Tampaknya, air matamu tidak mau berhenti. Malah keluar semakin banyak. Tidak ada yang lebih berarti daripada seorang yang mau memperhatikanmu. Cukup sudah untuk semua yang meninggalkanmu. Kini, dia yang akan menemanimu.

Kurasa, penantian bukanlah hal yang buruk.

Ini adalah awal.

Angin beritup pelan. Meminta maaf atas perkataannya tempo hari. Ia mengerjaimu kemarin.

Kau menunduk, melihat secarik kertas yang dulu buruk rupa, namun kini kembali ke asalnya. Kau tersenyum. Indra pendengaranmu menangkap sebuah tawa kecil yang menghilang dengan sendirinya.

Kau menatap kertas itu kembali. Ada setitik perbedaan kecil di sana. Sketsa gedung sekolahmu… Ya, kecil sekali.

Kau bahagia. Kau senang.

Tapi, kau tidak tahu sejak kapan seorang laki-laki yang sedang berjalan pulang ada dalam sketsamu.

Sejak kapan bunga sakura berguguran di sana.

Dengan sepotong pelangi yang mulai menghilang.

Angin itu benar. Dia tak akan pernah datang lagi jika hanya untuk pergi. Dia datang untuk selamanya tinggal di sini. Di sisimu.

[]

"Kau tahu, kupikir, kau tak akan pernah datang lagi."

"Benarkah? Siapa yang mengatakan itu padamu?"

"Angin. Ya, angin-angin itu."

"Hahahaha. Aku tahu itu. Lalu, bagaimana jika aku tak akan pernah kembali lagi? Jika aku tak ada di sisimu sekarang?"

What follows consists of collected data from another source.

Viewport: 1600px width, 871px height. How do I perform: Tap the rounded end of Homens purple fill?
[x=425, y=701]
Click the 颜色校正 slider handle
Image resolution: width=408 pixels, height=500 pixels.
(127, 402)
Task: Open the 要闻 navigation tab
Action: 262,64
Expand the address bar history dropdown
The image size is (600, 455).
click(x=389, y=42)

"Aku akan terus menunggumu."

"Janji?"

"Sampai akhir."

Koi wo shite owari wo tsuge

Chikau koto wa kyou ga saisho no good day

Sakura made kaze no naka de

Yurete sotto kimi ni te wo nobasu yo

Suki de suki de dou shiyou mo nai

Sore to kore to wa kankei nai

END.

Saturday, June 15, 2013.


-A/N-

*tarik napas* *ngakak*

Yah, anggap saja ini fic perpisahan sebelum saya bener-bener hiatus selama tiga bulan ke depan. Saya memang kelihatannya sok sibuk, atau sok nggak bisa ngelanjutin fanfic, tapi inilah kenyataan. Dan selama itu…. saya harus meninggalkan proyek Butchering sama Trouble yang putus di tengah jalan dan ngebut untuk chapter-chapter selanjutnya. Saya hanya berharap para reader dan reviewer setia menunggu saya ;A;

Yah, entahlah. Kayaknya saya emang payah sama genre yang satu ini. Selain karena romance itu 'sakral' (nggak tahu sakral darimananya :v), jadi saya hati-hati banget karena ini bukan bidang saya. Lagian hidup saya juga nggak ada romance-romancenya /plak/

Back to the topic, maafkan saya atas fic-fic yang ngegantung di tengah jalan. Ujian-ujian sudah di depan mata padahal saya juga mau banget ngelanjutin seri-seri yang putus ini. Oke, doakan saya juga semoga Butchering dan Trouble nggak akan kandas!